- [Excerpt to read]:
###
Science: Getting farmers to adapt better technologies

The preservation of fodder and better agronomic practices for crops were some of the activities that the researchers and farmers cooperated on. Photo by Michael J. Ssali.

A team of researchers and animal breeders from the National Livestock Resources Research Institute (NaLIRRI) spent two days, December 12 and 13, visiting farmers in Masaka and Kalungu Districts.

They were monitoring the extent to which farmers were taking up technologies and innovations that the researchers had rolled out to the farmers’ groups in 2009 and 2011 by working with them on their farms.

In the recent years, researchers have increasingly worked with smallholder farmers in different parts of Uganda to promote and sustain crop and livestock production in the wake of challenges posed by climate change.

This is part of a wider project supported with funding from the Association for Strengthening Agricultural Research in Eastern and Central Africa (ASARECA).

The technologies included value addition, food preservation, rainwater harvesting, irrigation, fodder production and conservation, feed formulation, all-year-round vegetable production, labour-saving technologies, soil sustainability, environment protection, and enterprise diversification.

Involved farmers
The rationale behind researchers working with farmers was to demystify research and research findings which most farmers may regard as unrelated to their daily farming activities.

Peter Daki of the Akamira Eyiye Farmers Group in Kitenga Village, Mukungwe Sub-county, Masaka District, where a forage scientist, Dr Jolly Kabirizi, spent several months, said, “We have also been involved in the demonstration activities and we know what works well and what does not.”

In their gardens, for example, they have vegetable plots on which manure from livestock like poultry litter and cow dung was applied, and irrigation used during the dry season. The farmers were all able to point at the vegetable garden that had the best looking crop.

They knew what had been done, how it had been done and what worked best, what manure was most efficient and how much water was applied for irrigation to come up with the most successful results.

Share experiences
The farmers learned to make hay and silage (forage conservation), which they fed to the cows and noticed that they could sufficiently use the preserved fodder to feed their cattle during the dry season. They planted drought-resistant and nutrient-rich fodder grasses such as Lablab, Bracharia, and Calliandra and noticed increased milk production (estimated to be 20 per cent).
###
- [Questions to answer]:
1. In the article on farmers adopting new technologies, which two districts did the NaLIRRI team visit on December 12 and 13?
2. According to the article on farmers adopting new technologies, why did researchers work directly with farmers? Answer in one to three sentences.
3. Write the next part of the article on farmers adopting new technologies, picking up after its final sentence.
The listing after this article is separate material and has no connection to it.

- [Collected material]:
###
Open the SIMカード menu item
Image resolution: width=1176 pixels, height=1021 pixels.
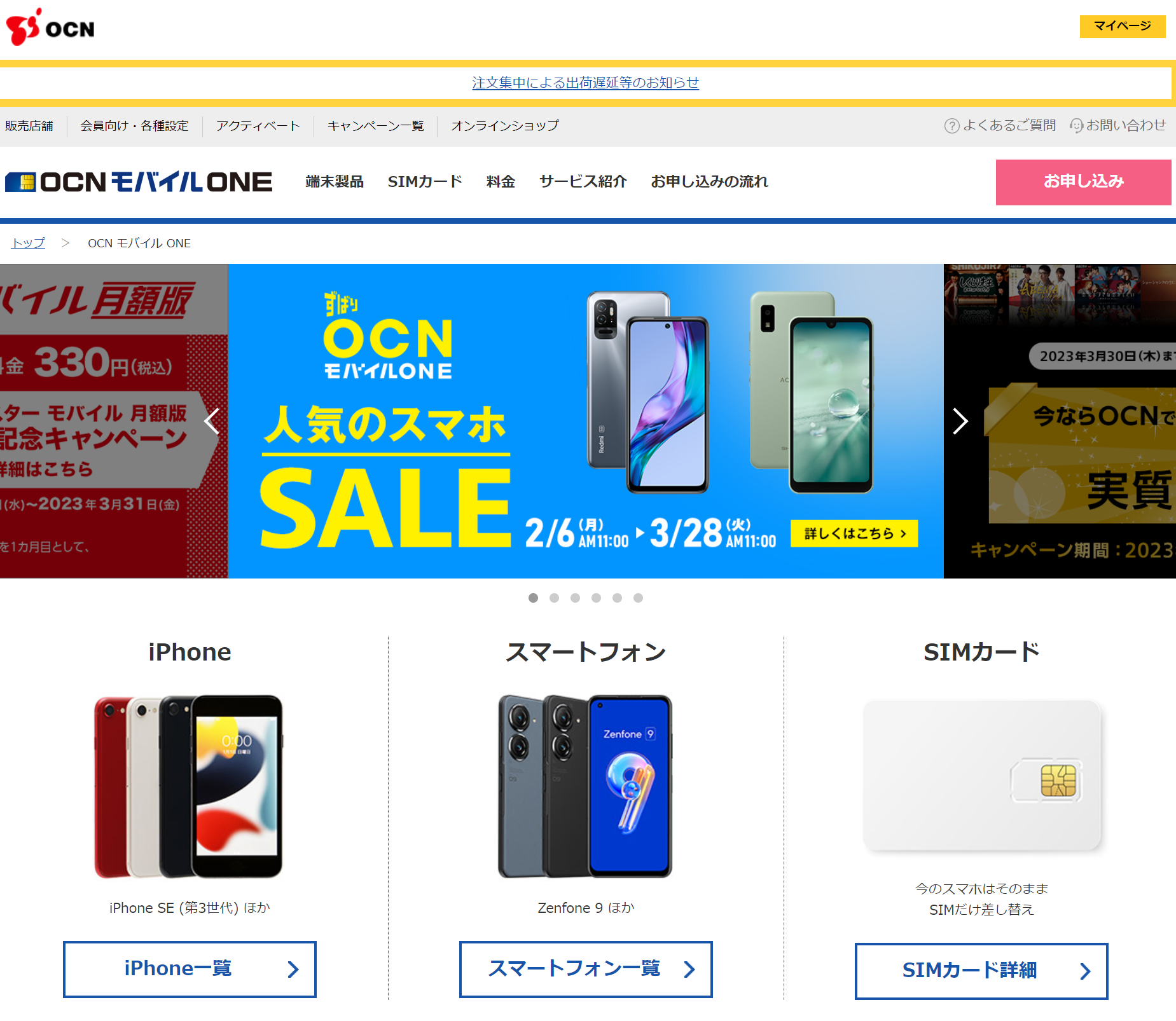(425, 182)
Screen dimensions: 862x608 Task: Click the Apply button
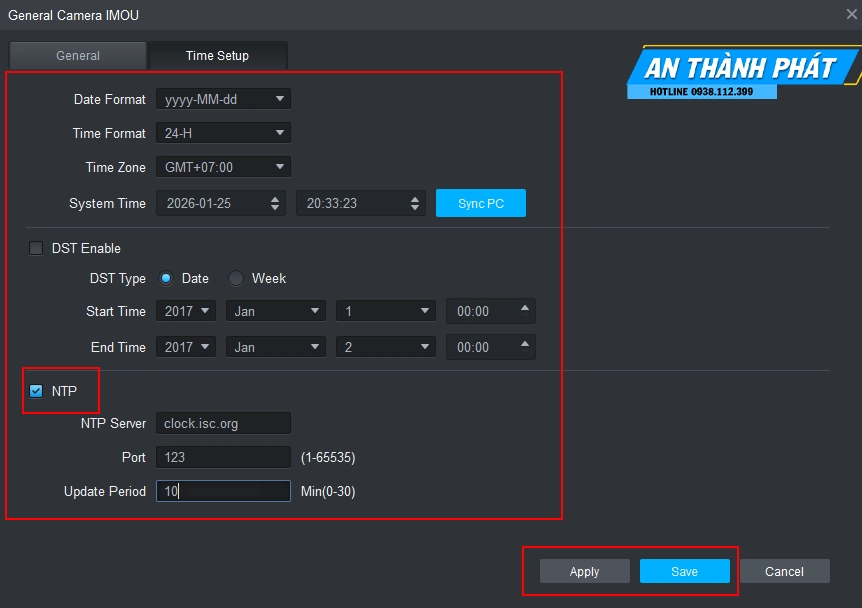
###
- [Task answers]:
1. Masaka and Kalungu Districts.

2. Researchers worked with farmers to demystify research and its findings. Most farmers may see these as unrelated to their daily farming activities.

3.
They even learnt that fodder has to be attended to, nurtured, and protected from disease just like food crops. They were introduced to low-cost rainwater harvesting technologies such as rooftop and surface runoff water collection in ponds lined with tarpaulin. With the use of a locally manufactured treadle pump and plastic tubes, the farmers are able to pump water to their gardens and their animals.

They discovered they could use drip irrigation to produce vegetables throughout the year. They were introduced to simple solar-drying technologies to preserve pineapples, sweet bananas, and other fruits as well as vegetables.

The Masaka and Kalungu trip was also an opportunity for the scientists to share the farmers’ successes and challenges. Josephine Kizza, the Executive Director, St Jude Family Projects, was asked by the researchers how she managed to retain many of her employees. She answered: “If you want to succeed in any business, please respect and listen to your staff and motivate those who excel.”

Take up faster
They also got information on integrating family members into a farming business from Peter Lubyayi, a livestock farmer at Nyendo-Kasana in Mukungwe Sub-county. He told them about some challenges, for instance, noticing that a cow is on heat and calling a veterinary officer to do artificial insemination and he delays or even fails to turn up at all. “He might delay over such excuses as being present at his son’s baptismal function but because he needs the money, anyway, he may come very late on the same day or the following morning when perhaps the cow’s time to conceive has passed or when the semen is already dead and useless.”

When the farmers are involved, they take up the technology faster and spread it to other farmers than when agricultural extension personnel come and tell them how to apply it.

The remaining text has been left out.